British Army general

Major-General Charles John Sackville-West, 4th Baron Sackville, (10 August 1870 – 8 May 1962) was a British Army general and peer who served throughout the First World War and reached the rank of major general. In 1919, he was British Military Representative on the Supreme War Council and from 1920 to 1924 he was military attaché in Paris. He inherited his title on 28 January 1928 on the death of his brother, Lionel Edward Sackville-West, 3rd Baron Sackville. He served as Lieutenant Governor of Guernsey.

==Early life and career==
Sackville-West was born in 1870, the second son of Colonel the Hon. William Edward Sackville-West and Georgina Dodwell. His father was the youngest son of the 5th Earl De La Warr and a younger brother of the 1st and 2nd Barons Sackville. As the younger son of a younger son of an earl, Sackville-West was not entitled to any particular style from birth, though his elder brother succeeded to the title of Lord Sackville in 1908. On 14 June 1910, however, he and his siblings were granted the style of Honourable by royal decree, to "henceforth have hold and enjoy the same title, rank, place and precedence as would have been due to them if their father, William Edward Sackville-West had survived his brother, the said Lionel Sackville, Baron Sackville, and had thereby succeeded to the title and dignity of Baron Sackville."

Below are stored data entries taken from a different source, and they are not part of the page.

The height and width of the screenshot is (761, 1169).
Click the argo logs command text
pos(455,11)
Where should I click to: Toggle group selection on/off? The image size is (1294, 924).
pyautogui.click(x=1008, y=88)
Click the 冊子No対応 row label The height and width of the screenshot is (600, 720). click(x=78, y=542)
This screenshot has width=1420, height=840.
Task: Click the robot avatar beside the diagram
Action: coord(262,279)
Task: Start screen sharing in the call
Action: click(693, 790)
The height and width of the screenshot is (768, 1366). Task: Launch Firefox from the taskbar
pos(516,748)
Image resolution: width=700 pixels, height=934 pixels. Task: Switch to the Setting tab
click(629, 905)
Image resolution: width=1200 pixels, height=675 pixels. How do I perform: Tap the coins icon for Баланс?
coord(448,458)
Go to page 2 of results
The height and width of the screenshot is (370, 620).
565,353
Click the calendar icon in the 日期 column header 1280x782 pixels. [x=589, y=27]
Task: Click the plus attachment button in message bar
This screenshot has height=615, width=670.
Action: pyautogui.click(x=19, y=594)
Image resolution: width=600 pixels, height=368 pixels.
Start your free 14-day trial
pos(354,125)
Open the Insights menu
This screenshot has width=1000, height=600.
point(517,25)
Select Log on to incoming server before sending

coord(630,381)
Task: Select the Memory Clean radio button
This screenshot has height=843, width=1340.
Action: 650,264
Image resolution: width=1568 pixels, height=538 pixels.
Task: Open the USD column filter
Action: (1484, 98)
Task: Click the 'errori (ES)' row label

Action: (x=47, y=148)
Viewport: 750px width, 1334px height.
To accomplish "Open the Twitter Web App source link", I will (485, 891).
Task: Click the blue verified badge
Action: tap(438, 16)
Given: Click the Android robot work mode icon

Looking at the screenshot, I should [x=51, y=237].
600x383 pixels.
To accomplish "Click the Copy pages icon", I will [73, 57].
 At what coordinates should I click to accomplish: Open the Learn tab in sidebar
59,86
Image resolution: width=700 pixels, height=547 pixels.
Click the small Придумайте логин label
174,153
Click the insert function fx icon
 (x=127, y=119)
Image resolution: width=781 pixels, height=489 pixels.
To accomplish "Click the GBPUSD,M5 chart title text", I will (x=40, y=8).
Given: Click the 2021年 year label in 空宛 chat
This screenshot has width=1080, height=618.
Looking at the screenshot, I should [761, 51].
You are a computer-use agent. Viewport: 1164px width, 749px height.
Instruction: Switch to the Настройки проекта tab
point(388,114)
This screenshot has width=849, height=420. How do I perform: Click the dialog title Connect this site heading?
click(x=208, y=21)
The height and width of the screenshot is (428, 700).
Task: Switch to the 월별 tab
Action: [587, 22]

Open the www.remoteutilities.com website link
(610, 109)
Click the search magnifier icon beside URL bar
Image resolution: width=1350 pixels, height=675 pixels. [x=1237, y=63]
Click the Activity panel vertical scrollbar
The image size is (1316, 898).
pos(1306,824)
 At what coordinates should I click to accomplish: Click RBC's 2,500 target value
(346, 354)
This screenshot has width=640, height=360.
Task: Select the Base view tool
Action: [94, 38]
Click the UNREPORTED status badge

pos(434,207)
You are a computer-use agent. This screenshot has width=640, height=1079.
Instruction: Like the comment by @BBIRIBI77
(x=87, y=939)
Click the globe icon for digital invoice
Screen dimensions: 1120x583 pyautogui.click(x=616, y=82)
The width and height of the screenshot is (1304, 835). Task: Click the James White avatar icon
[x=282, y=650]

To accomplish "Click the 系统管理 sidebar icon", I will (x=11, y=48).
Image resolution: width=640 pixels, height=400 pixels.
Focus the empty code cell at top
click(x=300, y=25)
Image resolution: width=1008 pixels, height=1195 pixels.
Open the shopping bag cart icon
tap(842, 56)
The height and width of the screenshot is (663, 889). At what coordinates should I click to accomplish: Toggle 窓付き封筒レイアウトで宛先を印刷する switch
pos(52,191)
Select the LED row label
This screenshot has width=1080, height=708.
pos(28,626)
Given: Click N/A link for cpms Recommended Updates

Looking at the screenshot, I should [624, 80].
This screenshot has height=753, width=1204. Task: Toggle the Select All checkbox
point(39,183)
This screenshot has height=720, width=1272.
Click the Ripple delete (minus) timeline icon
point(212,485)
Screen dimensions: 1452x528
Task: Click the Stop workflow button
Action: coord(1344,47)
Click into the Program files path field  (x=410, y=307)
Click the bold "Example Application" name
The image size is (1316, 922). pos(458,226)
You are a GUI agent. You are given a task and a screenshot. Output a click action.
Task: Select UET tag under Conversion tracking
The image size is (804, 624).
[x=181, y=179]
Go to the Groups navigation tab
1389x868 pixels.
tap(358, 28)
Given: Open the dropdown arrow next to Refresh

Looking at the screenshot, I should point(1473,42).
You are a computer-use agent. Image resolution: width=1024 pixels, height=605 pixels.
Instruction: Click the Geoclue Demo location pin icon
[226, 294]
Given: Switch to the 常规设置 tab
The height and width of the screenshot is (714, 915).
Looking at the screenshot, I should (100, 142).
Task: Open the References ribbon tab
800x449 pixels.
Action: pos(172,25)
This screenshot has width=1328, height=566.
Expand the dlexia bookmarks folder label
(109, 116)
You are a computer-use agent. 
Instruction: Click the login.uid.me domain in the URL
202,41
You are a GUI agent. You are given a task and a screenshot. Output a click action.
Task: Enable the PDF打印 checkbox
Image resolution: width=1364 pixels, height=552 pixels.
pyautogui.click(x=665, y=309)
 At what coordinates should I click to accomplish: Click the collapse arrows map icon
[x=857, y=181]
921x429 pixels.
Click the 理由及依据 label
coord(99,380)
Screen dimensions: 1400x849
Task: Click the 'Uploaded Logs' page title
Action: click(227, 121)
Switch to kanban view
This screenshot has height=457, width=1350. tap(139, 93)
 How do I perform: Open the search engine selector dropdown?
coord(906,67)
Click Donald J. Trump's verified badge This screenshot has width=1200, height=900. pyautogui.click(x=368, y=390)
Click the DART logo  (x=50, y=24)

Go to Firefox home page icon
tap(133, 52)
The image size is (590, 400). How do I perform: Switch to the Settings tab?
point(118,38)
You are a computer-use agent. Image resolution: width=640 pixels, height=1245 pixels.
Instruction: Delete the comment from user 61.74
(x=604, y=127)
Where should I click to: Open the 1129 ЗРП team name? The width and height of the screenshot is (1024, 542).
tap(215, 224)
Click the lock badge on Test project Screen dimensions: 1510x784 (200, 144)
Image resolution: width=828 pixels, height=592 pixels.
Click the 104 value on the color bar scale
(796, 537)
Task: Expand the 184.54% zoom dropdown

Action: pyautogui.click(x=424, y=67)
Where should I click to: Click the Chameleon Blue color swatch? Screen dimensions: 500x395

Sackville-West was educated at Winchester College, Hampshire, followed by the Royal Military College, Sandhurst.

On 18 December 1889, Sackville-West was commissioned into the King's Royal Rifle Corps as a second lieutenant and participated in the 1891 Anglo-Manipur War (for which he was mentioned in dispatches) and the 1892 expedition to Burma. He was promoted to lieutenant on 4 November 1891, and appointed to succeed Reginald Oxley as an adjutant on 1 May 1894. By the mid-1890s, Sackville-West was serving as a staff officer in a number of posts. He was promoted to captain on 27 January 1898, and on 9 October was seconded to the staff and appointed an aide-de-camp to General Sir Redvers Buller, later a prominent commander in the Second Boer War. He also served with the 14 Provisional battalion during this war. For his services during the war, Sackville-West received a brevet promotion to major on 29 November 1900, and was also mentioned in dispatches.

Following his return from the war, Sackville-West was in October 1901 appointed Aide-de-camp to Lieutenant-General Sir Henry Hildyard, Commanding the 1st Army Corps. He returned to his regiment in late 1902, but was seconded to attend Staff college early the following year, and was appointed a staff captain in January 1905. He was promoted to major on 2 August 1905. In 1906, Sackville-West was attached to the Staff College, Camberley, receiving an appointment as a deputy assistant adjutant-general with the temporary rank of lieutenant-colonel on 21 December. He was appointed a GSO 2 for the London District on 27 November 1909. He was transferred to the War Office in the same grade on 1 October 1910, receiving promotions to brevet lieutenant-colonel and then to substantive lieutenant-colonel on 1 April 1914.

==First World War==
At the outbreak of the First World War in the summer of 1914, Sackville-West was serving at the War Office. He was appointed as GSO1, effectively chief of staff, of the 12th (Eastern) Division, a Kitchener's Army formation, on 16 January 1915. However, the need for experienced officers in the field prompted his movement to the Indian Army Corps on the Western Front until 3 December, when he was given command of the 21st Infantry Brigade, then part of the 7th Division, and promoted to temporary brigadier general, taking over from Lieutenant Colonel Ralph Berners.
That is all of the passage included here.